• **PASSAGE SHOWN**:
○ ○ ○

I love surfing alone. Looking back, I was lucky in those solo CR sessions.
Those waves looked big. The middle pic looks like a surfer getting ready to make a big drop. what a surprise when I clicked on it to see it was a sponger.
Didn't have time to write anything earlier. Post your travel stories/pictures about surfing in lands where there are few/no surfers. To answer the questions:
Yes, I paddled into the first wave pictured. Warm water waves are never as heavy as they look, compared to cold water hammers. The heavy part of that wave was finding a way down the 100ft cliff in the foreground. The middle picture is me in shorts and a t-shirt. Lost my boardies/rashy and good luck finding any sort of surf gear where that wave is. Last one is a view of a pointbreak from up in a mountain temple. The blue box is a shipping container (18-wheeler type) for scale. Now, a story:
Anyone travelled somewhere where surfing was a foreign concept? Considering that even the most frozen or flattest lineup in the United States is clogged with boards, and there are even nutjobs who surf the great lakes in winter, it's hard to believe, but there are many places around the world where there are so few surfers that you can still find that awesome pointbreak or hidden rivermouth that's never been named, and probably never been surfed. Without giving it away, have you ever found such a place?
One such place is a rivermouth near a farming/fishing village somwhere East of Guam. I first spotted the place on a random cross-country drive when we took a turn down a random backroad and ended up on a huge black sand beach with fishing nets and various kinds of equipment and trash strewn about. Where the road ended, the surf slammed into a sandy ledge at the water's edge in a ugly boiling shorebreak that wasn't even skimmable. However, looking through a telephoto lens far down the beach toward the aluvial fan of a rivermouth, I could see, what looked like, an awesome a-frame break, smoking in the offshores breezing down the semi-tropical valley. At a distance of 2 miles, there was no way to tell how big it was or if it was even makable.
Seven months later, I rediscovered the spot on a day when a sizeable swell was sweeping down the coast from a winter storm. On the drive down the coast, I had been high up in a mountain tea house, driving out the cool damp by sipping scalding local tea while spotting the swell throwing up fountains of spray at the huge seawalls of the shipping harbor below. My goal was some better-known breaks downcoast a bit, but I thought it was worth killing off a day making a pilgrimage to that potential secret spot.

○ ○ ○

• **GIVEN DATA**:
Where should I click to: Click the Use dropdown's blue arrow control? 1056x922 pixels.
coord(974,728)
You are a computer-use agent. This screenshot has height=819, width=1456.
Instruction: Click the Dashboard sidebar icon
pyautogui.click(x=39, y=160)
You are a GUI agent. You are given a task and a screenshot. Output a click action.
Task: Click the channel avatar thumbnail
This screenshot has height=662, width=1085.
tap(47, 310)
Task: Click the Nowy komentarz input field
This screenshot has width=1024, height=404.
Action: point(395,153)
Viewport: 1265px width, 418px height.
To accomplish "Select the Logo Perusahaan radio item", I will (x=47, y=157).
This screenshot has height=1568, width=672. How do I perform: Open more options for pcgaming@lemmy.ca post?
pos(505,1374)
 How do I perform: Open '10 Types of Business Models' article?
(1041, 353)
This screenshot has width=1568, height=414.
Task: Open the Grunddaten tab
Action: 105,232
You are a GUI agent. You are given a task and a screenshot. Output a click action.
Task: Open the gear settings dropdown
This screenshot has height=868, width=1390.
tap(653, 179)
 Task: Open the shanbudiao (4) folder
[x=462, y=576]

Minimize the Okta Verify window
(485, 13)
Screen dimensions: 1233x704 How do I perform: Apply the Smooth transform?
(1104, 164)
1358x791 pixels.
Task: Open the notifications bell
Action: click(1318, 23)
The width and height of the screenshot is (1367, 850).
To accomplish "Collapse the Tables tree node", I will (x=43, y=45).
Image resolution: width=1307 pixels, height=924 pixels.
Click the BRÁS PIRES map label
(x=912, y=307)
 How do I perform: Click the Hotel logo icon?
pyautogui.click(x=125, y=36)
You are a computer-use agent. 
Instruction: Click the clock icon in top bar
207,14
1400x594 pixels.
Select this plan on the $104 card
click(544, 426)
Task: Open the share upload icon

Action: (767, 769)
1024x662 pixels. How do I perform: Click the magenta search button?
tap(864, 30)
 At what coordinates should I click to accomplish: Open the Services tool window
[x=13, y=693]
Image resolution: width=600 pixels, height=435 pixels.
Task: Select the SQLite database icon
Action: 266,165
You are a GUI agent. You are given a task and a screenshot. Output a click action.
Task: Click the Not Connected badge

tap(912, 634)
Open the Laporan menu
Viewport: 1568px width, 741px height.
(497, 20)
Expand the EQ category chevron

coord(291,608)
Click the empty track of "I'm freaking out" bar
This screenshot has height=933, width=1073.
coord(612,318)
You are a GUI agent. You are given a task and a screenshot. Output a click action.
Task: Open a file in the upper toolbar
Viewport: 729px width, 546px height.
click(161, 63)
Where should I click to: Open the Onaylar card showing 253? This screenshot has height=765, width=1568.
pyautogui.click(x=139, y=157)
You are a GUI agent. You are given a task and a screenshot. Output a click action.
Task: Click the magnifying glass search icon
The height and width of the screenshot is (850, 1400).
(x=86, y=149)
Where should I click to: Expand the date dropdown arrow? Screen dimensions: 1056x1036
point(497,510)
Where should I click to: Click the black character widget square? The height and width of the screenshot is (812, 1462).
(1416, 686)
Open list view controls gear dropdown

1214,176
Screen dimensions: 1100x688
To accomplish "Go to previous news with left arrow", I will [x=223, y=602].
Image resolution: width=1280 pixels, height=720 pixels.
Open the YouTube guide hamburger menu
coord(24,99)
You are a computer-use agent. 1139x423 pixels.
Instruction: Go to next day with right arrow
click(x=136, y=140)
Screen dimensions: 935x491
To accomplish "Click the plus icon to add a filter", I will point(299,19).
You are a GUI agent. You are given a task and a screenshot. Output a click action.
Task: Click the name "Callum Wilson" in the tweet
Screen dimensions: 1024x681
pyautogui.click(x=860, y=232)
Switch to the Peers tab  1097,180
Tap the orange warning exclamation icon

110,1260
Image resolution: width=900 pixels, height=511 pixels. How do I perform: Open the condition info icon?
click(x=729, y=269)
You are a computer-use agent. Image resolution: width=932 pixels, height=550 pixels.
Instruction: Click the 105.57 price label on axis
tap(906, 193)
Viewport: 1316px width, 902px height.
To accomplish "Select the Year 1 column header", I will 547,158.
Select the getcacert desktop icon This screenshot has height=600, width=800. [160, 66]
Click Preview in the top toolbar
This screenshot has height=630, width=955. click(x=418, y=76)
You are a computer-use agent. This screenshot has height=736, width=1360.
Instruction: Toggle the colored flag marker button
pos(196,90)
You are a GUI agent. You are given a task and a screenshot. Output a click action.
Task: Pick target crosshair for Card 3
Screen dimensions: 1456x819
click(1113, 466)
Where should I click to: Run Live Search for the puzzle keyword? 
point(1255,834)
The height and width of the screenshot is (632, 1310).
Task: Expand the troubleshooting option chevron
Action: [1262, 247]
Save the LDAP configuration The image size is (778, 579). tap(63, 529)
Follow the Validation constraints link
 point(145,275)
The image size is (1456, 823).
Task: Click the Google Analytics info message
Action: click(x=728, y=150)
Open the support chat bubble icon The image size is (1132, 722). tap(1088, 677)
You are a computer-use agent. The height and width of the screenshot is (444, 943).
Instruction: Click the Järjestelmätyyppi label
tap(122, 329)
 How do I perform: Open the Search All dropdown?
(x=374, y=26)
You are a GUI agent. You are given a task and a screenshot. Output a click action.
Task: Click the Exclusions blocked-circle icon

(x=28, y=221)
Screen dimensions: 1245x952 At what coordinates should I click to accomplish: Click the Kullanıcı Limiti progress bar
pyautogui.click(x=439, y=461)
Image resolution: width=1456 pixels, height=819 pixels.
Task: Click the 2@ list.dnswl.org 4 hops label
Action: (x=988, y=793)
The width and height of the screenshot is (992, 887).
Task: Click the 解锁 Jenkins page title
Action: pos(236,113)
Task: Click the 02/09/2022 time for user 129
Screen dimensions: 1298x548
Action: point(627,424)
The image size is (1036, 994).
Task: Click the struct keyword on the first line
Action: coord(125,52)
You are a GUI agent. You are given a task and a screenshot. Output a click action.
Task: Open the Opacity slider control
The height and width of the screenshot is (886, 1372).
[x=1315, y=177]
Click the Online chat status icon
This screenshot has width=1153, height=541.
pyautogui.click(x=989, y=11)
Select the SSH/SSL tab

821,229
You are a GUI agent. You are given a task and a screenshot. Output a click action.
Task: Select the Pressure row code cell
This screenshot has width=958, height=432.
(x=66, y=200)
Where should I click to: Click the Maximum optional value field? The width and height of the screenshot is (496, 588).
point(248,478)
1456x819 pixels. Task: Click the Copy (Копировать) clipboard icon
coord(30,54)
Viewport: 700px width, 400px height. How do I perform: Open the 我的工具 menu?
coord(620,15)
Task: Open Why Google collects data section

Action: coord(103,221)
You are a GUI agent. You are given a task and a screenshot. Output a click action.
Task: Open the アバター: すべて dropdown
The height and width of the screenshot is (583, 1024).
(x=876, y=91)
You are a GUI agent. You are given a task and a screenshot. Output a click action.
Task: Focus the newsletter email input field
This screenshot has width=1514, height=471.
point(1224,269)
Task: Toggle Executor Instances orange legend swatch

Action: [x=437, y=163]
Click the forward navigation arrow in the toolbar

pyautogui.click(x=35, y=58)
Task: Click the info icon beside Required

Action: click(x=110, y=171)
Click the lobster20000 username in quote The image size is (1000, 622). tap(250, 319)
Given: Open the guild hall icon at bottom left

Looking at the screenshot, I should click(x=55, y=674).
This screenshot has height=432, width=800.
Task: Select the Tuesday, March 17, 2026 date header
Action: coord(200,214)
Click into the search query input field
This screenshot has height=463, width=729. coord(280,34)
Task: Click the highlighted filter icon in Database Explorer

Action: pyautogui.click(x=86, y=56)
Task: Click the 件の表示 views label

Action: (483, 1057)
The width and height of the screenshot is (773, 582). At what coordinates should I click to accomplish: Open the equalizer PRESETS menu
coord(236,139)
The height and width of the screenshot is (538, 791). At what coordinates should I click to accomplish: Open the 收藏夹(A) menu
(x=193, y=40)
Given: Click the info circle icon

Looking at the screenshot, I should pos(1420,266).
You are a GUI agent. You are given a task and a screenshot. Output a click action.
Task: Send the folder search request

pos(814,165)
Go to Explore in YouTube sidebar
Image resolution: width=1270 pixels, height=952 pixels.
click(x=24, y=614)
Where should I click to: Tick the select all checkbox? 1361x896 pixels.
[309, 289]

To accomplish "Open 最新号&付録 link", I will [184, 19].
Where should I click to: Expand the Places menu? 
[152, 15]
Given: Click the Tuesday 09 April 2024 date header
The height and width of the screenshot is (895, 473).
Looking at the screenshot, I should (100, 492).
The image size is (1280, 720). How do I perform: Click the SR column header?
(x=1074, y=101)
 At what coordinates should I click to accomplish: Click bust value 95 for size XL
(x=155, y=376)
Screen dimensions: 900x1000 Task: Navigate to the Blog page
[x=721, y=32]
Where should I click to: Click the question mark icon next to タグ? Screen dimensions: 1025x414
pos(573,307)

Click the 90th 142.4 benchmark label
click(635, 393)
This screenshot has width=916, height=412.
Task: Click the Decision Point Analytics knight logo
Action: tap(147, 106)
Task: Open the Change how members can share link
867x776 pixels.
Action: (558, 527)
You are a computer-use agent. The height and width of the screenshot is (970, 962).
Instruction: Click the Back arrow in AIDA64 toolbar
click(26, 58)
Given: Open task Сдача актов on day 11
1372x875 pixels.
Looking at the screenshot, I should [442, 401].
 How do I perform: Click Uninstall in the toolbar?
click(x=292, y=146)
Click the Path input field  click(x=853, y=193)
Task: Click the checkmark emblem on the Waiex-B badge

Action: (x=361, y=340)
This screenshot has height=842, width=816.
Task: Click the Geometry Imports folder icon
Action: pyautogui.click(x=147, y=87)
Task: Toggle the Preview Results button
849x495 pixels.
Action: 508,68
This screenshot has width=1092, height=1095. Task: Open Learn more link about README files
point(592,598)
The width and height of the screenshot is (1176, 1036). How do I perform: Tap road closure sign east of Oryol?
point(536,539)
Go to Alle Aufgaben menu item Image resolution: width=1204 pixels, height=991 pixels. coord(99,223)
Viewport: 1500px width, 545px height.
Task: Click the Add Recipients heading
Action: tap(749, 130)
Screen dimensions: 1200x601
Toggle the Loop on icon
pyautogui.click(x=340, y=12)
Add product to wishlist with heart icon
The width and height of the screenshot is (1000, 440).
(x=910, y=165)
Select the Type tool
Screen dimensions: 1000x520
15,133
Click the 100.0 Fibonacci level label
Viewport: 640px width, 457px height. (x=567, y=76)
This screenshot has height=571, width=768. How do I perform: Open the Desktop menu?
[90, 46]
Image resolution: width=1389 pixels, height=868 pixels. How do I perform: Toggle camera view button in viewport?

○ ○ ○

• **THE EXERCISE**:
Answer these questions from the surfing post above:
(a) What does the blue box in the last picture show?
(b) From how far away was the a-frame break at the rivermouth first seen?
(c) How many months passed before the spot was found again?

• **WORKED ANSWER**:
(a) A shipping container (18-wheeler type), included for scale.
(b) About 2 miles.
(c) Seven months.